Over the last two seasons, Ohio State wide receivers have caught a total of 42 touchdown passes. That might sound like a lot, but compare that number to the 33 they caught in 2014 alone, and you can see a downward trend that nobody with the Buckeyes is satisfied with.
A receiver’s connection with the end zone should never be overlooked. Instead, those 4,800 square feet worth six points should be embraced, which is what the Ohio State receivers did a few years back when they dubbed themselves “Zone 6.”
The problem with such a name, however, is that the end zone has to become a home and not some far off place talked about in the past or future tense. You can’t just be a pen-pal with the end zone, you have to be a resident.
The Buckeyes as an offense didn’t get that done last year, and there were sweeping changes made because of it.
“I feel like change is good for everybody and we had a lot of change this year,” said junior receiver Terry McLaurin. “We’re changing from where we practice on the field to our warm-ups, walk-throughs, everything is changing. I feel like it’s eye opening for when you have a smack in the mouth like we did. But everybody can just step back and reflect and take that next step forward because now we know what it takes to get past that next step. There’s just more urgency I feel like and we’re not going to let anything get by us this year.”
While the Ohio State offense isn’t changing, there are some… adjustments being implemented. Tempo has returned with a vengeance, and putting the receivers into better opportunities to actually reach the end zone are once again thought to be in play.
“Definitely,” McLaurin said. “They’ve got some really nice concepts that get us into space. The deep ball as well. It’s just more emphasis on that and some rub routes that we’re doing. Just their tempo and their mentality coming to it is just attack. We want to be attacking a defense and we don’t want to be predictable. I just feel like, getting feedback from the defense, we’re just not as predictable as we were. I feel like they brought that type of mentality to the offense this year.”
Remember watching the offense last year and shaking your head at what you were seeing? You weren’t alone, and based on the results this spring, the dejected head shake may be giving way to the emphatic nod.

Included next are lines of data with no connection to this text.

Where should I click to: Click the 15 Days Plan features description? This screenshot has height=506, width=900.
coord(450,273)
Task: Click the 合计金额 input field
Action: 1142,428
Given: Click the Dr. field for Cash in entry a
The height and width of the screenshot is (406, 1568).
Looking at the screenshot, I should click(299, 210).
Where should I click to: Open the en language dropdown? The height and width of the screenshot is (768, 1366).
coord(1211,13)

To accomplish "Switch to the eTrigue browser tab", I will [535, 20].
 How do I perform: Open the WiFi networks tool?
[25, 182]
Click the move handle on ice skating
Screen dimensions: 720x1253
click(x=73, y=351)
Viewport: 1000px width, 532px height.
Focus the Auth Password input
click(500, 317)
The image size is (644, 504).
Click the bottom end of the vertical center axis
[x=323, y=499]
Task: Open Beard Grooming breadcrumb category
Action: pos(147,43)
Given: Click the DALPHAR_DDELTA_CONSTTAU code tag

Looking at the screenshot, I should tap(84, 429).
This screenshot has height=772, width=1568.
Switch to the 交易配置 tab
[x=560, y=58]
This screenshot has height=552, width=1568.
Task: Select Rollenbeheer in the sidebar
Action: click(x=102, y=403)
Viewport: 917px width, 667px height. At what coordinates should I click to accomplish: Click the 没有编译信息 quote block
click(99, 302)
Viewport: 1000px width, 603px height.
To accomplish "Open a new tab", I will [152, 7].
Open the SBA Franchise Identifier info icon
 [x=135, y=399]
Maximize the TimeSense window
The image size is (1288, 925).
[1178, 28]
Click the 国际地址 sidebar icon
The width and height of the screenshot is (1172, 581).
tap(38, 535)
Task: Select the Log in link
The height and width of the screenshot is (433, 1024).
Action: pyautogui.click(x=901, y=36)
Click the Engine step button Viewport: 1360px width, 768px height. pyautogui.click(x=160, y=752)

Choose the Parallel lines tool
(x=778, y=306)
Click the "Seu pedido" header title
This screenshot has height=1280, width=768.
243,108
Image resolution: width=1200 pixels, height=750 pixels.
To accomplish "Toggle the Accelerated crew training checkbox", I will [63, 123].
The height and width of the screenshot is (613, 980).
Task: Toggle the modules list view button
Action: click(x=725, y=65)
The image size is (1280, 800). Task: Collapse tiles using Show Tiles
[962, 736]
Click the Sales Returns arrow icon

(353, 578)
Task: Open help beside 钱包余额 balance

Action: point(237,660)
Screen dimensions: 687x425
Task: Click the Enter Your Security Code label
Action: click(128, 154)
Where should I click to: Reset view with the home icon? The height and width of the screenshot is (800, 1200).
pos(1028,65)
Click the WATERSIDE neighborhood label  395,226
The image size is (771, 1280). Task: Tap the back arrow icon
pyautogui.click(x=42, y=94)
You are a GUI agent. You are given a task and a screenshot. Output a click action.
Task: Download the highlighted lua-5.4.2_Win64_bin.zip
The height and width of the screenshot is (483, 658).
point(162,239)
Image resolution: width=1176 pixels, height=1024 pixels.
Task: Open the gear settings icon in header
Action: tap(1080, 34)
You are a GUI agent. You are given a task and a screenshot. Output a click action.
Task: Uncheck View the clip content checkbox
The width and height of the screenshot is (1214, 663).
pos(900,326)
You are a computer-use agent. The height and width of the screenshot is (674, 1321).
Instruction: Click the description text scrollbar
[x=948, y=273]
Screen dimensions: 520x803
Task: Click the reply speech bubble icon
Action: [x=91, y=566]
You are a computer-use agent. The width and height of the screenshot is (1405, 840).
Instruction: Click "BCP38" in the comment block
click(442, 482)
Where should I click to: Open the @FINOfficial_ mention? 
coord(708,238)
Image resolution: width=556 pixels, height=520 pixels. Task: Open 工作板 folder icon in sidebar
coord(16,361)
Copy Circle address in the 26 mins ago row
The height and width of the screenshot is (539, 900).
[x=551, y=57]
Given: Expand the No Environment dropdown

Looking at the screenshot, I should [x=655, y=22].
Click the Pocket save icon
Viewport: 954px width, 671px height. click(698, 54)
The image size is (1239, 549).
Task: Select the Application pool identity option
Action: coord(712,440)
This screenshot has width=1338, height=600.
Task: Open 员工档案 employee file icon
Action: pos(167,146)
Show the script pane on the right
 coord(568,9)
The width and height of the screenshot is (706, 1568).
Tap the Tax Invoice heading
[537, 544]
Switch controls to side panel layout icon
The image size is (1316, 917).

“Swagger is coming back to our offense I feel like,” McLaurin said. “When we make a big play, it’s not just, ‘Oh, it’s another play.’ The offense, we stop practice and it gets hype in here because we make big plays. Because those are game-changing plays. Coach (Ryan) Day says all the time, if we make a big deep route, those are game-changing plays. Those help you win games. Coach (Kevin) Wilson and Coach Day, they’ve been a great addition to our offense. We’re building great relationships with them right now.”
There were many issues with the passing game last year, be it lack of separation, inaccuracy, poor routes, bad timing, inconsistent pass protection, or what have you. It led to a lack of trust in an area where such a thing is paramount. There is no singular fix, which is why it takes more than just a new coach or some new plays to get things righted. It also requires a new mentality and a confidence that was missing last year.
“I feel like there was a little bit of a gap,” McLaurin said of the receivers’ confidence. “But at the same time, I just feel like we have the players to do it. It’s just that consistency that we need. And now there’s such a clear objective of what is expected from the head coach, offensive coordinator, from Coach (Zach) Smith. Now it’s our job to do it as players. And if you don’t, then you’re just not going to play.”